━━━━━ EXERCISE DATA
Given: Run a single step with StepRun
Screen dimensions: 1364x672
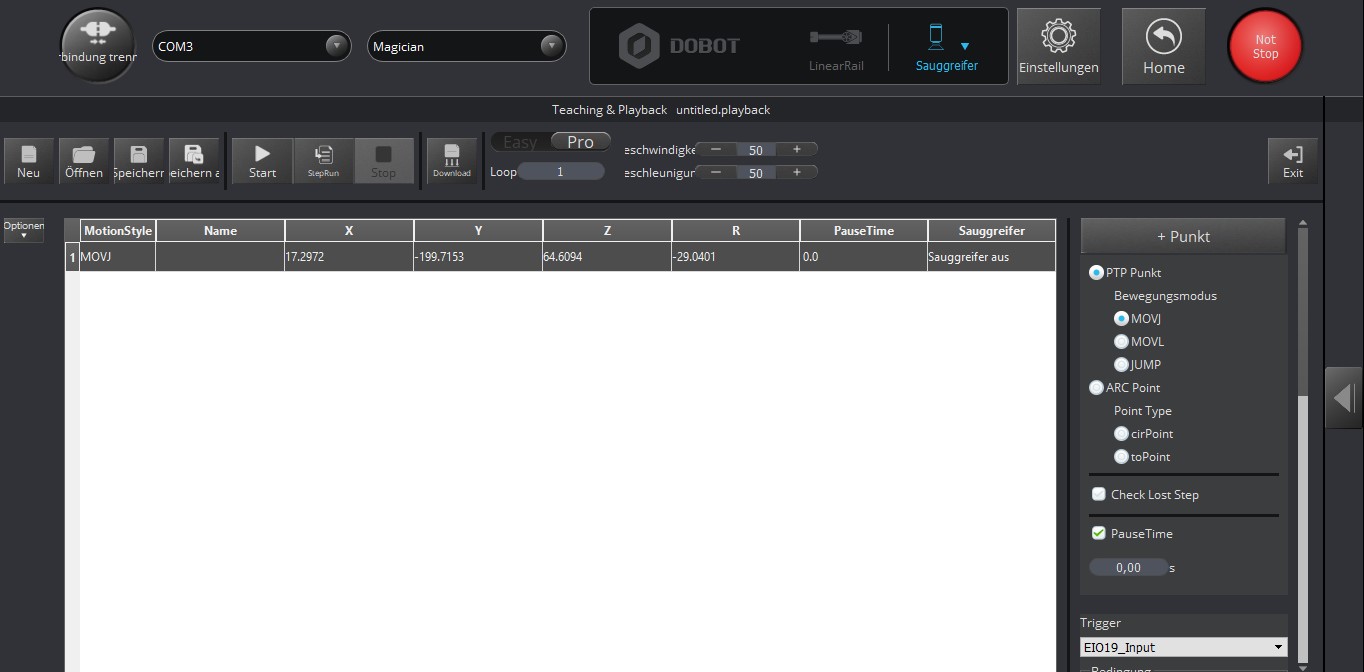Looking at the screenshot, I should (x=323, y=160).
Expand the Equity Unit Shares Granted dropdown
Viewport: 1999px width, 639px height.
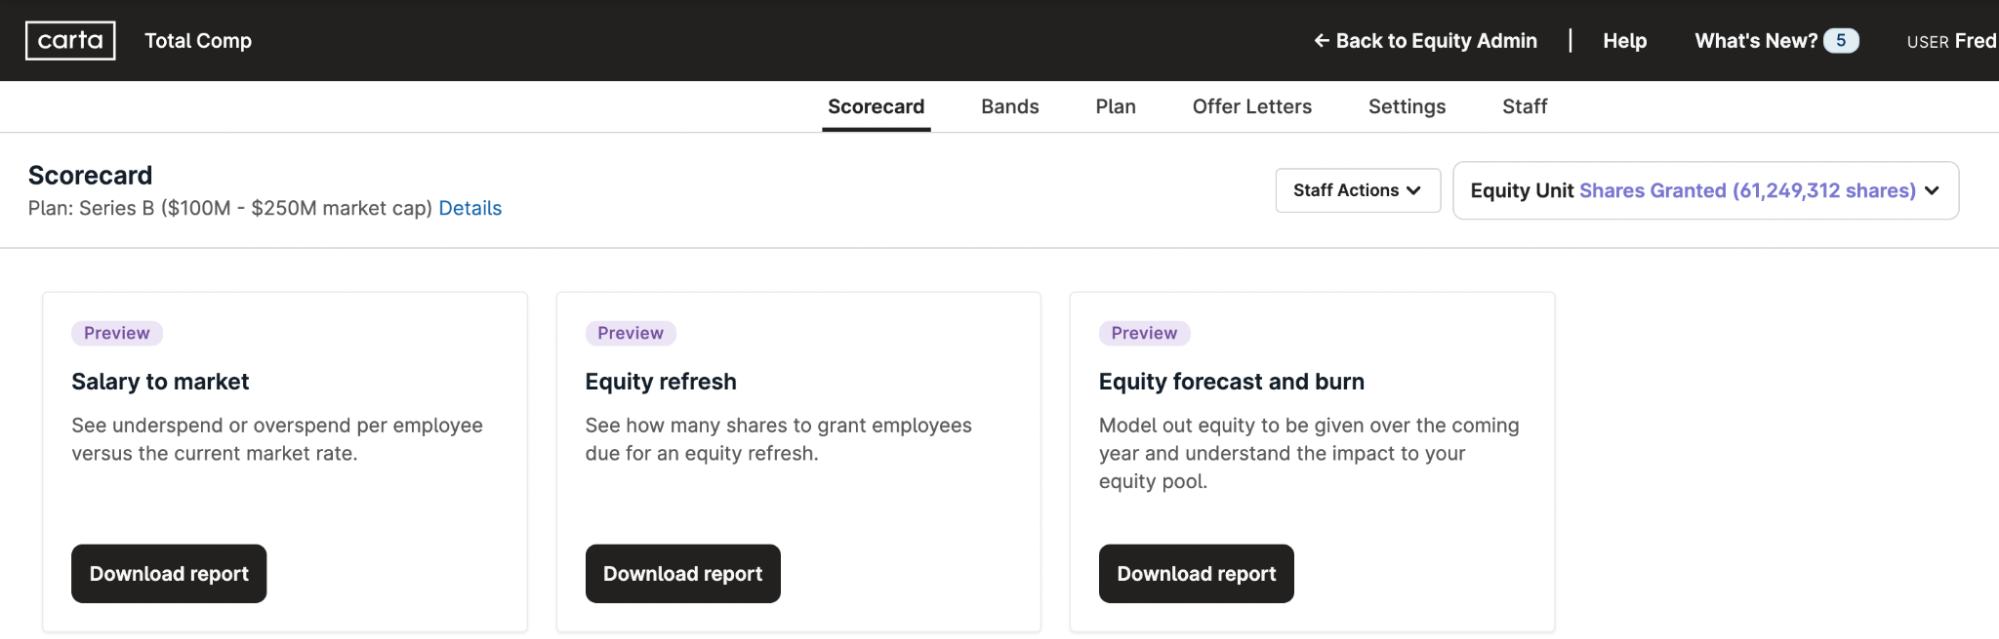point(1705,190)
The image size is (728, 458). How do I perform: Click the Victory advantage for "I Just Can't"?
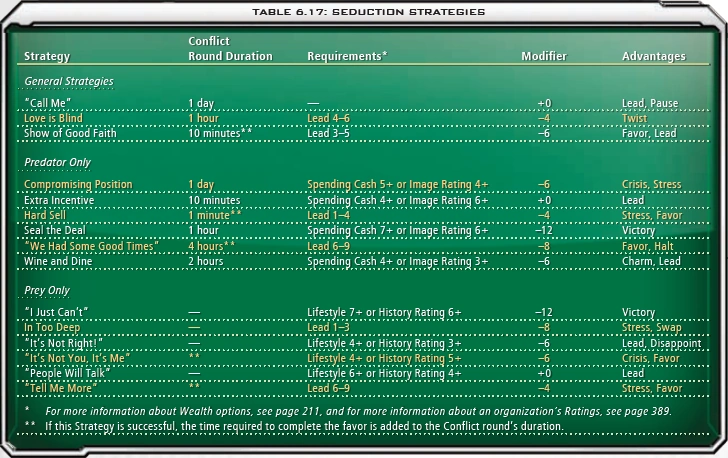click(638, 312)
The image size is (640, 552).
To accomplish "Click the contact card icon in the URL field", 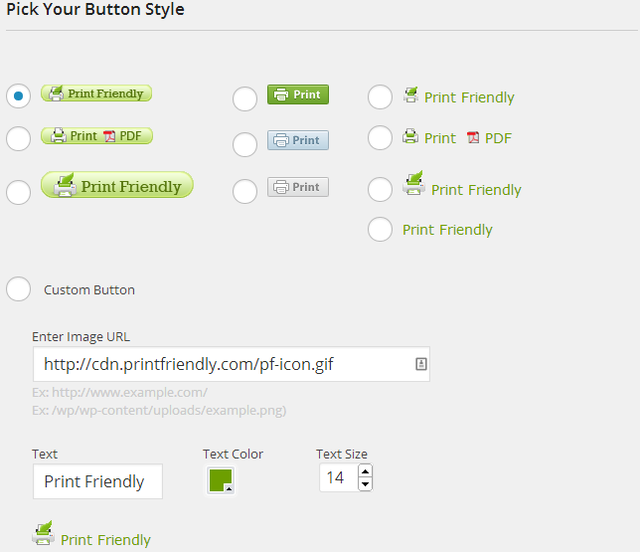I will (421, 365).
━━━━━━━━━━
# [WORK TO BE COMPLETED]
Starting at the line with "Screen dimensions: 1364x672" in the entries above, write out every line exactly until the line with "The image size is (640, 552)." has been written. Include no pictures and nothing more.

# [TASK ANSWER]
Screen dimensions: 1364x672
Looking at the screenshot, I should (x=323, y=160).
Expand the Equity Unit Shares Granted dropdown
Viewport: 1999px width, 639px height.
point(1705,190)
The image size is (728, 458). How do I perform: Click the Victory advantage for "I Just Can't"?
click(638, 312)
The image size is (640, 552).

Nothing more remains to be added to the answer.